İlkokul birinci sınıfta saptanabilir
Özel Eğitim Uzmanı ve Disleksi Merkezi Eğitim Koordinatörü Tuğba Döner, disleksinin genellikle ilkokul birinci sınıf döneminde, okumaya başlama aşamasında fark edildiğini belirtti. Disleksinin bir öğrenme güçlüğü olduğuna dikkat çeken Döner şu bilgileri paylaştı: “Zekâ düzeyi normal ya da normalin üzerinde olan çocukların; okuma becerilerinde sorun yaşaması şeklinde görülen, öğrenme güçlüğü olarak da bilinen disleksi, genellikle ilkokul birinci sınıf döneminde, okumaya başlama aşamasında fark edilir. Okuma, anlama ile ilgili zihinsel süreçlere ilişkin bir farklılık olarak kabul edilen disleksi ile ilgili altı çizilmesi gereken en önemli nokta zekâ düzeyi ile ilgili bir sorun olmamasıdır. Herhangi bir mental problemin sonucu olan okuma güçlüğünün disleksi olarak tanılanmadığı ve dislektik bireylerin yaşadığı öğrenme güçlüğünün sebebinin öğrenme stillerinin farklı olmasından kaynaklandığı bilinmelidir.”
Öğrenme güçlüğünün tedavisinin bireysel olduğuna dikkat çeken Tuğba Döner, erken tanı ve beraberinde iyi bir eğitimciyle gerçekleştirilen bireysel çalışmalarla öğrenme güçlüğünü ortadan kaldırmanın mümkün olduğunu söyledi.
Döner disleksinin tanı aşamalarına ilişkin şu bilgileri paylaştı: “İki aşamadan oluşan disleksi tanılama süreci dikkat ve uzmanlık gerektirir. Herhangi bir patolojik durum olup olmadığını belirlemek için yapılan ‘Tıbbi Değerlendirme’ aşaması, kulak-burun-boğaz, nöroloji, göz hekimleri ve çocuk psikiyatristlerinin muayenelerini içerir. Bu aşamada psikiyatristler tarafından çocukta öğrenme güçlüğü semptomları tespit edilmişse tıbbi tanı konarak çocuğun eğitim hayatı içerisinde bazı yasal haklara sahip olması sağlanır. ‘Psiko-eğitsel Değerlendirme’ aşaması ise gelişim özelliklerinin, zekâ düzeyinin, görsel-işitsel algının, okuma-yazma-matematik becerilerinin değerlendirilmesini kapsar.
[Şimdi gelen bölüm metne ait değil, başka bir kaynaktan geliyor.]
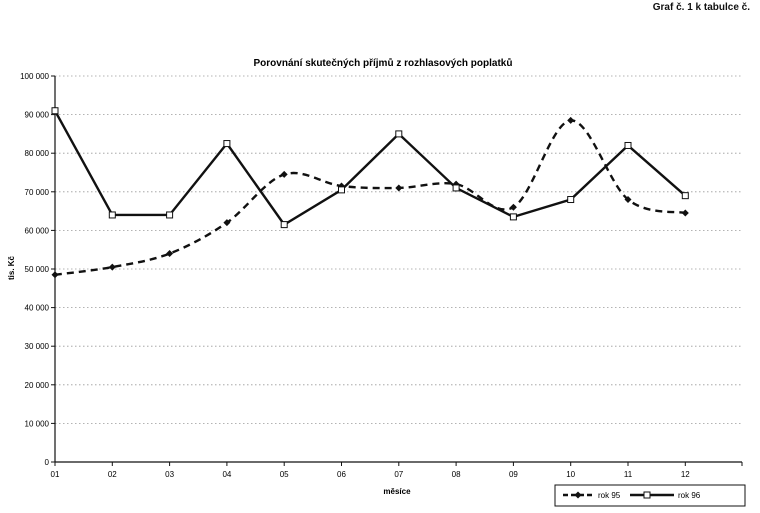 The width and height of the screenshot is (760, 513). Describe the element at coordinates (690, 496) in the screenshot. I see `legend-label-rok-96: rok 96` at that location.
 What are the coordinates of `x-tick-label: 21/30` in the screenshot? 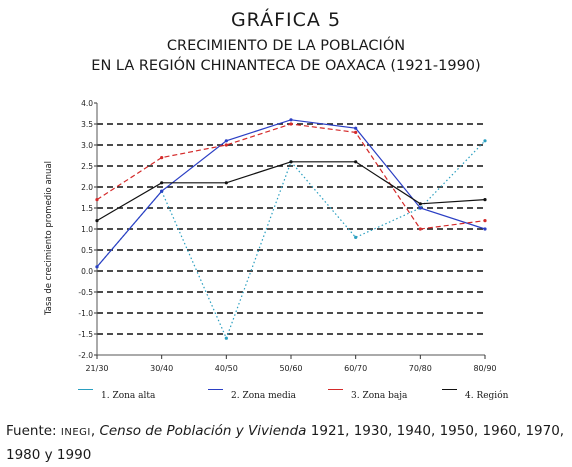 It's located at (96, 368).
Bu değerlendirme ile disleksi semptomlarının ne oranda seyrettiği ve disleksinin şiddeti belirlenerek; değerlendirme sonucu çocuğun akademik olarak yetersiz olduğu alanlar tespit edilir, bu alanları desteklemeye, çocuğu akranlarının düzeyine ulaştırmaya yönelik bireysel bir eğitim destek programı hazırlanır.”
İlaç tedavisi olmayan disleksinin bireyin içerisinde bulunduğu gelişim dönemi özellikleri dikkate alınarak hazırlanan bireysel eğitim programı ve özel eğitim desteği ile sağlandığını belirten Tuğba Döner, “Tedavi sürecinde bireyin eğitim hayatında yaşayabileceği sorunların en aza indirilmesi amaçlanır ve çoğunlukla da bu mümkündür. Birey alınan bu destekler ile disleksi semptomlarını tolere edebilir, hem sosyal hem de akademik hayata adaptasyonu kolaylaşır. Dislektik bireylerin öğrenme stilleri diğer bireylerden farklı olduğu için okul müfredatına göre konuları takip etmeleri ve öğrenmeleri zordur. Bu nedenle mutlaka bireysel eğitim desteği alınmalıdır” diye konuştu.